United Airlines warned employees for months that mass layoffs loomed if travel didn't rebound, and the airline put a grim face on the expected tally Wednesday.
In
a memo to employees, the Chicago-based airline said 36,000 employees,
or 45% of its front-line workers in the USA and more than a third of its overall workforce of 95,000, face layoffs on or around Oct. 1. The most
affected groups: flight attendants and airport customer service and
gate agents, which account for 26,000 of the 36,000.
The airline calls them involuntary furloughs because most of the affected
employees will be eligible to be recalled when travel demand returns
under terms of their union contracts.
Airlines are prohibited from laying off workers until Oct. 1 under the payroll protection provisions of the federal Coronavirus Aid, Relief and Economic Security Act.
United received a $3.5 billion grant and $1.5
billion loans for payroll protection. The program was designed to
stabilize airlines and keep workers employed until they could shrink
their businesses to the travel reality brought on by the coronavirus
pandemic.
United executives said in a briefing with reporters that they hope the final tally, which will be known in mid- to late August, will be less than 36,000 as more employees accept voluntary exit programs. The airline extended the application window for its voluntary separation program to July 15 to encourage more employees to sign up. The 36,000 does not include 1,400 previously announced layoffs of management and administrative employees.
"After months of aggressive cost-cutting and proactive capital-raising, today we updated employees about a topic we’ve always dreaded and the action that was always the last resort in the
context of this COVID-19 pandemic: involuntary furloughs," the statement began.

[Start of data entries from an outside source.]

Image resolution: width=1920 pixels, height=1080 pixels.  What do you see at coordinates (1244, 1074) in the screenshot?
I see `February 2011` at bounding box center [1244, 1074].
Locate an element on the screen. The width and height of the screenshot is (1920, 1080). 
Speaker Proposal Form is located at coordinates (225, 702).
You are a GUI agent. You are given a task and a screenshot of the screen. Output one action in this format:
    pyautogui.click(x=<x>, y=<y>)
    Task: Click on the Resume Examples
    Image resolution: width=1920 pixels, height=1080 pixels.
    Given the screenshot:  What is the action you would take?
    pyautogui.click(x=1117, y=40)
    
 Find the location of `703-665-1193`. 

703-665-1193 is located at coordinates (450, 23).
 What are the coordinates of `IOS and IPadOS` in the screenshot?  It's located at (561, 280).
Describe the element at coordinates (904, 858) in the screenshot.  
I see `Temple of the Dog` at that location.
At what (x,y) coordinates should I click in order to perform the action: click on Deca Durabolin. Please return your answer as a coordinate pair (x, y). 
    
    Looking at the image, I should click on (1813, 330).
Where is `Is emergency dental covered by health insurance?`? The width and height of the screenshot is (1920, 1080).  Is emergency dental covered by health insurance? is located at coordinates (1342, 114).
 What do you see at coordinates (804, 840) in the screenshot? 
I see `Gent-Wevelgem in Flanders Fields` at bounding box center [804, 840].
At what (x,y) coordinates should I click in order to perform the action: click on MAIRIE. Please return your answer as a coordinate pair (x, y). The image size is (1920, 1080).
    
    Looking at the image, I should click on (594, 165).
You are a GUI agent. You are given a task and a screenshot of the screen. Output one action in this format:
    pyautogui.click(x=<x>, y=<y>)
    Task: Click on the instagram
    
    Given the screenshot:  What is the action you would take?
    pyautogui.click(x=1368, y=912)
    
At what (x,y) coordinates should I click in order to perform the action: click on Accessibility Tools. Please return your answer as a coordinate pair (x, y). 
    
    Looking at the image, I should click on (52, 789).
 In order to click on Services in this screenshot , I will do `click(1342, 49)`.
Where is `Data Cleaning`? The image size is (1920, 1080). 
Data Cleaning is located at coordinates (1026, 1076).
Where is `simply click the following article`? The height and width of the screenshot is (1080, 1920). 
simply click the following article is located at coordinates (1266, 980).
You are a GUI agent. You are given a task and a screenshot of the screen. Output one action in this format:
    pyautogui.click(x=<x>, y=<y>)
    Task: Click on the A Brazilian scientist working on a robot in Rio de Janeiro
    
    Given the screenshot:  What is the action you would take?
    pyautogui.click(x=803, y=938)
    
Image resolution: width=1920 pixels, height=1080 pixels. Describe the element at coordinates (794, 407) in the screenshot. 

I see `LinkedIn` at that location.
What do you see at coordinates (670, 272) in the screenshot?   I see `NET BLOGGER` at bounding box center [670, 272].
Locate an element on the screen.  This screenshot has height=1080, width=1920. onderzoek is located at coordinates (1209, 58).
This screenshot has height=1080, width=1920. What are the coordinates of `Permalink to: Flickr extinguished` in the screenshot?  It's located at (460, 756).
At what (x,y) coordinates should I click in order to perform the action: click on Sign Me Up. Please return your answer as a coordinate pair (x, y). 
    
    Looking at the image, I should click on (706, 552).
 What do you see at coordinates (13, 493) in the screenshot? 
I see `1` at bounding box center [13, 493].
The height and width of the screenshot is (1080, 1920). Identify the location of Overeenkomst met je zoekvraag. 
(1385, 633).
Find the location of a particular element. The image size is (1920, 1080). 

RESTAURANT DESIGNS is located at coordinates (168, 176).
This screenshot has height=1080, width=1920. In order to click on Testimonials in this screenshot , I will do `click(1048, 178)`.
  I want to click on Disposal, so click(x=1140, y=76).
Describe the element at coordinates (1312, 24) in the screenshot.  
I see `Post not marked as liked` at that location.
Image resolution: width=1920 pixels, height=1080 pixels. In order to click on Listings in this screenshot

It continued, "The reality is
that United simply cannot continue at our current payroll level past
October 1 in an environment where travel demand is so depressed. And
involuntary furloughs come as a last resort, after months of
company-wide cost-cutting and capital-raising."
The airline had to put a number on the cuts because of federal requirements to warn employees about mass layoffs.
United's flight attendant, pilot union leaders react
Sara Nelson, president
of the Association of Flight Attendants-CWA, which represents United
flight attendants called the numbers a "gut punch" but praised United
for offering a realistic outlook.
"COVID-19 is
an unprecedented threat to aviation workers and the entire U.S. aviation industry," she said in a statement. "This crisis dwarfs all others in aviation history and there's no end in sight. Demand was just barely
climbing back to 20% of last year and even those minimal gains
evaporated over the last week due to surging COVID-19 cases across the
country."
Her union called for a six-month extension of payroll protection
for the aviation industry, given the dire straits, but United officials
said they can't count on more help from Washington, especially in an
election year.
Ken Diaz,
president of the United Master Executive Council of the AFA, called the
projected number of flight attendant cuts "overreaching, excessive and
punitive'' in an email to flight attendants.
"It
is not commensurate to United’s peers in our industry or with other
workgroups on the property, nor realistic with the anticipated staffing
we will require to adapt and grow our airline back in the months to
come,'' Diaz said.
He suggested United issued
eye-popping potential layoff numbers in a bid to scare flight attendants
and others affected workers into accepting early retirement, extended
unpaid leave and other voluntary programs.
"The
number United has given us is staggering, but make no mistake, it is my
opinion the number is so high to create panic and erode our resolve to
think smart and make good decisions,'' Diaz said.
He said the union will work to "uncover every stone'' in its bid to cut the number of layoffs.
"We will reduce
this number and we will not rest until we have done every single thing
in our power to avoid even one involuntary furlough,'' Diaz said.
United said it could lay off up to 2,250 pilots as part of the 36,000 layoffs. Capt. Todd Insler,
chairman of the United chapter of the Air Line Pilots Association, said
in a statement that the union hopes to reduce that figure with a
voluntary early retirement program under negotiation with the company.
"Furloughing employees is corporate triage with a
terrible impact on thousands of United families,'' the statement said.
"ALPA is doing everything we can to support our fellow pilots, and we
expect to have agreement on several voluntary programs which will
mitigate these furloughs.''
United is not alone
The coronavirus crisis crushed airlines, and the forecast for recovery has weakened during a surge in cases and new quarantines in states trying to keep out visitors from hot spots.
Airlines
for America, the industry trade group said passenger traffic won't rebound to 2019 levels before 2023. Industry revenue, which is tied to ticket prices, will take even longer to recover, the group said.
Tuesday, United said in a securities filing that a surge in coronavirus infections in several states and traveler quarantines issued by New York, New Jersey, Connecticut, and Chicago weakened travel demand – so much so that it pared back August flights it announced a week ago.
United is far from alone in sounding layoff alarms. American Airlines CEO Doug Parker said the airline will have "more employees than it has work for" in the fall if the business doesn't improve, and Southwest Airlines CEO Gary Kelly told employees in a video this year that it will be a "drastically smaller'' airline if travel doesn't rebound by the summer.